Thursday 12 February 2015

"Because you want your world a certain way"

My appointment to meet my new GP is in about two hours and I'm trying to keep myself feeling level-headed. I don't know what to expect but I'm assuming we'll at least glance at the specifics of those lab results, and discuss moving on to new tests and examinations of a gynaecological nature. G isn't coming with me this time but I know he wants me to discuss our concerns that maybe he isn't "shooting" with enough force to get his swimmers to my cervix and beyond.

I wish G hadn't cancelled his appointment a couple of weeks ago with his GP because I think that's what his doctor wanted to touch-base with him on during that visit.

I have been freaking out all this week about the possibility that we may either never have children, or might only be able to with a lot of medical help. G has said that he doesn't want us to go through IVF. On one hand I'm glad he doesn't think it's fair or pleasant that I go through the process required, but on the other hand I wish he'd be a bit more flexible--if that's what we have to do, if that's our only chance, shouldn't we be open to it?

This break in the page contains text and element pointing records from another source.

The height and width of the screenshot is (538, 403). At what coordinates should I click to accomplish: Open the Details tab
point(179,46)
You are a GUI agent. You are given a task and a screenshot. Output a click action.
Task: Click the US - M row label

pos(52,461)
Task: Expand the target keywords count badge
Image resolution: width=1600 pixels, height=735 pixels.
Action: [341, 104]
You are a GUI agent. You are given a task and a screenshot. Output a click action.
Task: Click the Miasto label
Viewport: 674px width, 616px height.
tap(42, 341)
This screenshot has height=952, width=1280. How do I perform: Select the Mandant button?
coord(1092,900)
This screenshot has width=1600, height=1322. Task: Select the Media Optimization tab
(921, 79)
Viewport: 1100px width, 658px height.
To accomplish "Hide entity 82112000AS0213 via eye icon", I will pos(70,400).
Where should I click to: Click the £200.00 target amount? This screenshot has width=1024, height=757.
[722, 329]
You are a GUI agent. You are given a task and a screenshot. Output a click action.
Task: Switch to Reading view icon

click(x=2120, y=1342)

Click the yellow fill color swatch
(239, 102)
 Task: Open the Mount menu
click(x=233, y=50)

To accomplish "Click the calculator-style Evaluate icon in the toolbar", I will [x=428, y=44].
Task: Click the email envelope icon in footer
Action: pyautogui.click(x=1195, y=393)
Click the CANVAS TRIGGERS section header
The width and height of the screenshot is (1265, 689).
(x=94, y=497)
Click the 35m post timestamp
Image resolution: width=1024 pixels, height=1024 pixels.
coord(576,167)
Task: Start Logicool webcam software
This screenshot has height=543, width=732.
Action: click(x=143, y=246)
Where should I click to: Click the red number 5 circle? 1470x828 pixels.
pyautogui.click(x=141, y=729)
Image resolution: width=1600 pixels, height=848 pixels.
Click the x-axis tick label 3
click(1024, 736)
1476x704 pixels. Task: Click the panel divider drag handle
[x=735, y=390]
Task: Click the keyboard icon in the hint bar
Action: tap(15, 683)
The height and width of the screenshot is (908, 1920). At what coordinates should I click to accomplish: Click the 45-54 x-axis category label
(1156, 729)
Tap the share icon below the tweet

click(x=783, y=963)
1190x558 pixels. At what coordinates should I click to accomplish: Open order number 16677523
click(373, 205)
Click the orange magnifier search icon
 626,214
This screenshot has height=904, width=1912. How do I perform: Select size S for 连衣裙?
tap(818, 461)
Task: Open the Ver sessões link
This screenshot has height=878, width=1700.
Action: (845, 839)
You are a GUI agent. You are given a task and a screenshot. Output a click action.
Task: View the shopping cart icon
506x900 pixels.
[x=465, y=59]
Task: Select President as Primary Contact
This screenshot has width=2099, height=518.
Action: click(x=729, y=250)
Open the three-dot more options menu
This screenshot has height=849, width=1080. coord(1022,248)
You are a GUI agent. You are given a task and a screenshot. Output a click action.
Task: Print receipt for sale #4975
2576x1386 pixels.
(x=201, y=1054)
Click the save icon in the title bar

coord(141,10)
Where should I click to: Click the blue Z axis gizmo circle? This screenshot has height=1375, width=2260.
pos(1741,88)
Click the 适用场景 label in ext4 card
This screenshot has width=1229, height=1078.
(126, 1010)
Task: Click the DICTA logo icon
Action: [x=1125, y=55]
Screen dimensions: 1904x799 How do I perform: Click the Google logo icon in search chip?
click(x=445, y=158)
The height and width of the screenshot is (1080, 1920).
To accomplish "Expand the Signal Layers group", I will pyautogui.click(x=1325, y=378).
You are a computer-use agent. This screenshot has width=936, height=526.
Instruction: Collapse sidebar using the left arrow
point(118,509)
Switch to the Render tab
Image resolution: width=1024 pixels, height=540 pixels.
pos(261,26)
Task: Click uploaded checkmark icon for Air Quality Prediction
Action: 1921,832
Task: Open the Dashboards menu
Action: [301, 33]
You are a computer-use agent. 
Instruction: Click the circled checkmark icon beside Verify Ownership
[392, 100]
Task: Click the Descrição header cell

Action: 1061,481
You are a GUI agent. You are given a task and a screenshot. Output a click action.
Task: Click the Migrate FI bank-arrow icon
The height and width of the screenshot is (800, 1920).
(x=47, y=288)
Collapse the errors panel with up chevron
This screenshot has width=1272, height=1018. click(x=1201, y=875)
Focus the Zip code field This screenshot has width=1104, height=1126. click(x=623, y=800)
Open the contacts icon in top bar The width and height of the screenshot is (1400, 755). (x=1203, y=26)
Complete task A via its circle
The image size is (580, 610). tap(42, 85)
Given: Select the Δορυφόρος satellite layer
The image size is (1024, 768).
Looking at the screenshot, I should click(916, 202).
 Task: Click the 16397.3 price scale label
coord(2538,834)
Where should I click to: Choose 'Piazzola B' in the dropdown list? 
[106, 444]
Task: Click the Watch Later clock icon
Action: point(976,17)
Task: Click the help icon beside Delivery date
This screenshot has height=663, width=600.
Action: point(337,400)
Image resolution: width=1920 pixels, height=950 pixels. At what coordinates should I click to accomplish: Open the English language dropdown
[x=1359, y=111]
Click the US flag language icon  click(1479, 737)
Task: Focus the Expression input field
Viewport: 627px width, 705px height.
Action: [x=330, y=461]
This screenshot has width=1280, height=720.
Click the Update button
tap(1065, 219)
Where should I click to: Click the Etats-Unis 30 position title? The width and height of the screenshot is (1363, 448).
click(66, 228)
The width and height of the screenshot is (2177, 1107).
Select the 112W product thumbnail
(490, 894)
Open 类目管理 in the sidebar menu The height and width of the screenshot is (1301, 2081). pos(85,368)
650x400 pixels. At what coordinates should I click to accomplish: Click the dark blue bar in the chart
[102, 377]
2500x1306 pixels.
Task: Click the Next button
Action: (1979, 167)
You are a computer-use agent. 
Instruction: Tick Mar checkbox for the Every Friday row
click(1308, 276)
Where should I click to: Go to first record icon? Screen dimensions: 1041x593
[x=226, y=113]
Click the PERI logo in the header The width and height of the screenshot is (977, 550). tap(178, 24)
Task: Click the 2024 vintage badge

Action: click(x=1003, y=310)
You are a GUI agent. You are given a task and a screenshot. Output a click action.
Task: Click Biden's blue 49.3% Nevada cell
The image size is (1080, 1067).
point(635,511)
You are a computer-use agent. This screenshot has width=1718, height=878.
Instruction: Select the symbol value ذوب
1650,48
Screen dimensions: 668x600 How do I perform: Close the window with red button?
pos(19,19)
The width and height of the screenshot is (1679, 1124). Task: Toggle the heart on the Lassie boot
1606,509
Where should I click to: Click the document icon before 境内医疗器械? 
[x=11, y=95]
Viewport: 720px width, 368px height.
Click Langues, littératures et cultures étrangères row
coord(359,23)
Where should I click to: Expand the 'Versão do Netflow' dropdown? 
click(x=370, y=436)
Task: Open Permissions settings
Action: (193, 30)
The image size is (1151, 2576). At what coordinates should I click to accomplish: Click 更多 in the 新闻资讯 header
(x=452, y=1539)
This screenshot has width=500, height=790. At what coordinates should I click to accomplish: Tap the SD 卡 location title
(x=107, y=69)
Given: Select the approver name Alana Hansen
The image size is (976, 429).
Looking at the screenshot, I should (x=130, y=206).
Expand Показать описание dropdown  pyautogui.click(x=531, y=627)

I'm terrified that if it does really take years for us to conceive he might close down completely to having a baby under the pretence of being "too old". I have a little bit of time left to do this, in fact I think I'm just slightly past the prime age overall to have a baby (taking into consideration education, personal achievements, travel, financial and relationship status-wise, and amassed life-experience), but G is constantly concerned with fighting against the passing of time these days. Time passes a lot faster for him, he says. I get that, but I don't think it's an excuse to limit your pursuit of a fully-lived life.

On a much sunnier note, derby practise last night was great! Once again, roller derby has proved itself to be the best therapy I can get. Another freshy achievement: the start of baby-sized cross-overs and T-stops! Next time I have Kitty Glitter count how many laps around the track I can do in 5 minutes, it's going to be quite a bit closer to the 27 goal-point than ever before. By doing cross-overs rather than coasting sticky-wheels style I can maintain, and even pick up more speed, and that's huge. It means I can keep up better with the pack when we're going at a faster-than-moderate pace, and it gives me the potential to dart around blockers and stuff if I do jam occasionally. The T-stops are going to take me a little bit longer than cross-overs still because leaning on my edge wheels feels so unnatural and I'm totally in that phase of over-thinking it every time. I'm pushing myself, and it feels good--even my knees were sweaty by the time I was done the two hours and pealing my gear off.

Also, it looks like on March 7th we'll be doing another team photo shoot (I missed last Saturday's because of work and the film festival). This morning I dug through my dresser drawers and basically figured out two outfits for the shoot; one is a short black dress I bought in NYC when I was 20, and the other is a white and black striped dress that would totally work perfectly if I do get into reffing matches as part of the Nerd Herd. While I was sort of playing dress-up I was rocking out to the Pixies, and I totally felt like deep-down I've still "got it". I'm out of shape still, and that sucks, but in fishnets, a short dress, and my faux-leather jacket I've got legs for days--and that's always been my "problem area": thunder thighs! I actually felt hot for the first time in ages, and with my ruffled-up rocked-out long bob and bangs I looked sort of like I was in my early-to-mid 20s again. If I wear the gold tie with "fuck work" printed all over the bottom, it'll match perfectly with the mustard coloured cover font of a book of local ghost stories if I want to pull in a prop.

If my ex's could see me in my derby-best they'll all be kicking themselves....sigh. At least I think G still feels like a lucky guy, right? TTC is so not sexy and fun at this point.